Scripting an Analysis Pipeline

What's an Analysis Pipeline?

An analysis pipeline is simply a sequence of processing steps. Since the steps are basically the same for a given type of analysis, we can automate the pipeline using a scripting language for the reasons we discussed at the beginning of this chapter: To save time and avoid mistakes.

A large percentage of scientific research analyses require multiple steps, so analysis pipelines are very common in practice.

Where do Pipelines Come From?

It has been said that for every PhD thesis, there is a pipeline. There are many preexisting pipelines available for a wide variety of tasks. Many such pipelines were developed by researchers for a specific project, and then generalized in order to be useful for other projects or other researchers.

Unfortunately, most such pipelines are not well designed or rigorously tested, so they don't work well for analyses that differ significantly from the one for which they were originally designed.

Another problem is that most of them are not maintained over the long term. Developers set out with good intentions to help other researchers, but once their project is done and they move onto new things, they find that they don't have time to maintain old pipelines anymore. Also, new tools are constantly evolving and old pipelines therefore quickly become obsolete unless they are aggressively updated.

Activities:
1 – Reproduce word for word the part of the text on analysis pipelines that begins at the words "What's an Analysis" and stops after "and avoid mistakes.".
2 – List every heading in the text on analysis pipelines, including its title.

Saved data entries:
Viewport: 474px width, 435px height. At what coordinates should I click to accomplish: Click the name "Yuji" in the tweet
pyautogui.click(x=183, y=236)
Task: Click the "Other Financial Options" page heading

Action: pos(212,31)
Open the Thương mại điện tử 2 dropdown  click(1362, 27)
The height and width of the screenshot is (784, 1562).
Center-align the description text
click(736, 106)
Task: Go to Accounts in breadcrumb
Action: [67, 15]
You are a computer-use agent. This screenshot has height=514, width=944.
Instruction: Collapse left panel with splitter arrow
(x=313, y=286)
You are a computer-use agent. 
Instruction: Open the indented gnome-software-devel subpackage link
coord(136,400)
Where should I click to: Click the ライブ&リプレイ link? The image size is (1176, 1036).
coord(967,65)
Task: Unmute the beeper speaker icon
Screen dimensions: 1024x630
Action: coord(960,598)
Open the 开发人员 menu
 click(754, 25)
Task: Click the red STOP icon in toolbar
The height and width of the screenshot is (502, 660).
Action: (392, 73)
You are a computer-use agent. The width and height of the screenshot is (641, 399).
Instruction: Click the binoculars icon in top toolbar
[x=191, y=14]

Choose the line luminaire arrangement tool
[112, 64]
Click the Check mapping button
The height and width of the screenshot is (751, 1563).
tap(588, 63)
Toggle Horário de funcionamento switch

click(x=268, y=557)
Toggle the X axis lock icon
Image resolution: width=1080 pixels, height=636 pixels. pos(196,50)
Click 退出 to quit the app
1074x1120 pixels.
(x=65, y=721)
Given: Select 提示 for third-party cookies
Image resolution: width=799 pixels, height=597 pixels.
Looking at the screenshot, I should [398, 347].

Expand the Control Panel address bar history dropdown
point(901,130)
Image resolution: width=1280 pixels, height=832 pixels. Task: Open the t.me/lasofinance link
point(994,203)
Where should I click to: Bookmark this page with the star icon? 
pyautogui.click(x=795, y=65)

Written answers:
1 –
What's an Analysis Pipeline?

An analysis pipeline is simply a sequence of processing steps. Since the steps are basically the same for a given type of analysis, we can automate the pipeline using a scripting language for the reasons we discussed at the beginning of this chapter: To save time and avoid mistakes.

2 –
Scripting an Analysis Pipeline
What's an Analysis Pipeline?
Where do Pipelines Come From?